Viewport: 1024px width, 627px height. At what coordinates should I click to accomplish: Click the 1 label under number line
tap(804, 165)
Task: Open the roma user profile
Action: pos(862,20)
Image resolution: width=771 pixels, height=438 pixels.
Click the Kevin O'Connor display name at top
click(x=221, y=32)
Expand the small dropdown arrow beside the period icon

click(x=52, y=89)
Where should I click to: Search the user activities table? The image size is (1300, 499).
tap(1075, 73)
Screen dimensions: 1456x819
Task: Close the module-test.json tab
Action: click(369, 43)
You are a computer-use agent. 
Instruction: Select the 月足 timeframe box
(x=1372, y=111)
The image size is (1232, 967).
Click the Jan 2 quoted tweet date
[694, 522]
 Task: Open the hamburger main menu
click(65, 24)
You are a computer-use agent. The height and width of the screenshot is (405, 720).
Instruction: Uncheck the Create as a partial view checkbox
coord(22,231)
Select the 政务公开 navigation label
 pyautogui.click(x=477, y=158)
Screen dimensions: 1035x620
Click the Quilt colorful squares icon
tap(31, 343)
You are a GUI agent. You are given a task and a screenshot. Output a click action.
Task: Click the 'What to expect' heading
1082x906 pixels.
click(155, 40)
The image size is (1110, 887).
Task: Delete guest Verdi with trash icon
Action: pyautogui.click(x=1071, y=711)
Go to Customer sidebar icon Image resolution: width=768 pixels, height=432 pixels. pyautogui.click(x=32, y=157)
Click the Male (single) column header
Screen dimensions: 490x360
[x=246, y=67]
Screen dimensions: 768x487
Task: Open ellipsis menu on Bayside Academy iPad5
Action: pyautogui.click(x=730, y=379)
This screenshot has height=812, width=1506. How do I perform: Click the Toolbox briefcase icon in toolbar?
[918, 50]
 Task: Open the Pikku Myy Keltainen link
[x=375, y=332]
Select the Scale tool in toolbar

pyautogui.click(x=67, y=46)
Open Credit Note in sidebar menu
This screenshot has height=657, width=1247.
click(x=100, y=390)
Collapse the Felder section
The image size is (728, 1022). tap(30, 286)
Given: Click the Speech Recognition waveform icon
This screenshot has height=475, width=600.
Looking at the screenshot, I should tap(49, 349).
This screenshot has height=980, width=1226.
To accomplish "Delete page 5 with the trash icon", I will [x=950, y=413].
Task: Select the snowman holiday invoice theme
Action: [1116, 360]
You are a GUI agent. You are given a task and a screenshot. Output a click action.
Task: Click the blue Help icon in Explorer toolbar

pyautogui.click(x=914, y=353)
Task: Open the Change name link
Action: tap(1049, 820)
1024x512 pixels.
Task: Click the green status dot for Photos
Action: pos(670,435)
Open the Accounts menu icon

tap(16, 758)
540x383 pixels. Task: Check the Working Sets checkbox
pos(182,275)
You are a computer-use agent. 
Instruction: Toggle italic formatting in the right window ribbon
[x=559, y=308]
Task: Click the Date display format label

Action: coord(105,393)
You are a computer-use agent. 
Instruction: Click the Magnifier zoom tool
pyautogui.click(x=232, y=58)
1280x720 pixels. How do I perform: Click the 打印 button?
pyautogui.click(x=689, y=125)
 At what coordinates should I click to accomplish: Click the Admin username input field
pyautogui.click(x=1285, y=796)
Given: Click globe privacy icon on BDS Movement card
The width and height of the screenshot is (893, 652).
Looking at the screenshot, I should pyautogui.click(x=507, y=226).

> PROBLEM REQUIREMENTS: Return every record above exactly as written.

> OUTPUT FOR THIS TASK:
Viewport: 1024px width, 627px height. At what coordinates should I click to accomplish: Click the 1 label under number line
tap(804, 165)
Task: Open the roma user profile
Action: pos(862,20)
Image resolution: width=771 pixels, height=438 pixels.
Click the Kevin O'Connor display name at top
click(x=221, y=32)
Expand the small dropdown arrow beside the period icon

click(x=52, y=89)
Where should I click to: Search the user activities table? The image size is (1300, 499).
tap(1075, 73)
Screen dimensions: 1456x819
Task: Close the module-test.json tab
Action: click(369, 43)
You are a computer-use agent. 
Instruction: Select the 月足 timeframe box
(x=1372, y=111)
The image size is (1232, 967).
Click the Jan 2 quoted tweet date
[694, 522]
 Task: Open the hamburger main menu
click(65, 24)
You are a computer-use agent. The height and width of the screenshot is (405, 720).
Instruction: Uncheck the Create as a partial view checkbox
coord(22,231)
Select the 政务公开 navigation label
 pyautogui.click(x=477, y=158)
Screen dimensions: 1035x620
Click the Quilt colorful squares icon
tap(31, 343)
You are a GUI agent. You are given a task and a screenshot. Output a click action.
Task: Click the 'What to expect' heading
1082x906 pixels.
click(155, 40)
The image size is (1110, 887).
Task: Delete guest Verdi with trash icon
Action: pyautogui.click(x=1071, y=711)
Go to Customer sidebar icon Image resolution: width=768 pixels, height=432 pixels. pyautogui.click(x=32, y=157)
Click the Male (single) column header
Screen dimensions: 490x360
[x=246, y=67]
Screen dimensions: 768x487
Task: Open ellipsis menu on Bayside Academy iPad5
Action: pyautogui.click(x=730, y=379)
This screenshot has height=812, width=1506. How do I perform: Click the Toolbox briefcase icon in toolbar?
[918, 50]
 Task: Open the Pikku Myy Keltainen link
[x=375, y=332]
Select the Scale tool in toolbar

pyautogui.click(x=67, y=46)
Open Credit Note in sidebar menu
This screenshot has height=657, width=1247.
click(x=100, y=390)
Collapse the Felder section
The image size is (728, 1022). tap(30, 286)
Given: Click the Speech Recognition waveform icon
This screenshot has height=475, width=600.
Looking at the screenshot, I should tap(49, 349).
This screenshot has height=980, width=1226.
To accomplish "Delete page 5 with the trash icon", I will [x=950, y=413].
Task: Select the snowman holiday invoice theme
Action: [1116, 360]
You are a GUI agent. You are given a task and a screenshot. Output a click action.
Task: Click the blue Help icon in Explorer toolbar

pyautogui.click(x=914, y=353)
Task: Open the Change name link
Action: tap(1049, 820)
1024x512 pixels.
Task: Click the green status dot for Photos
Action: pos(670,435)
Open the Accounts menu icon

tap(16, 758)
540x383 pixels. Task: Check the Working Sets checkbox
pos(182,275)
You are a computer-use agent. 
Instruction: Toggle italic formatting in the right window ribbon
[x=559, y=308]
Task: Click the Date display format label

Action: coord(105,393)
You are a computer-use agent. 
Instruction: Click the Magnifier zoom tool
pyautogui.click(x=232, y=58)
1280x720 pixels. How do I perform: Click the 打印 button?
pyautogui.click(x=689, y=125)
 At what coordinates should I click to accomplish: Click the Admin username input field
pyautogui.click(x=1285, y=796)
Given: Click globe privacy icon on BDS Movement card
The width and height of the screenshot is (893, 652).
Looking at the screenshot, I should pyautogui.click(x=507, y=226).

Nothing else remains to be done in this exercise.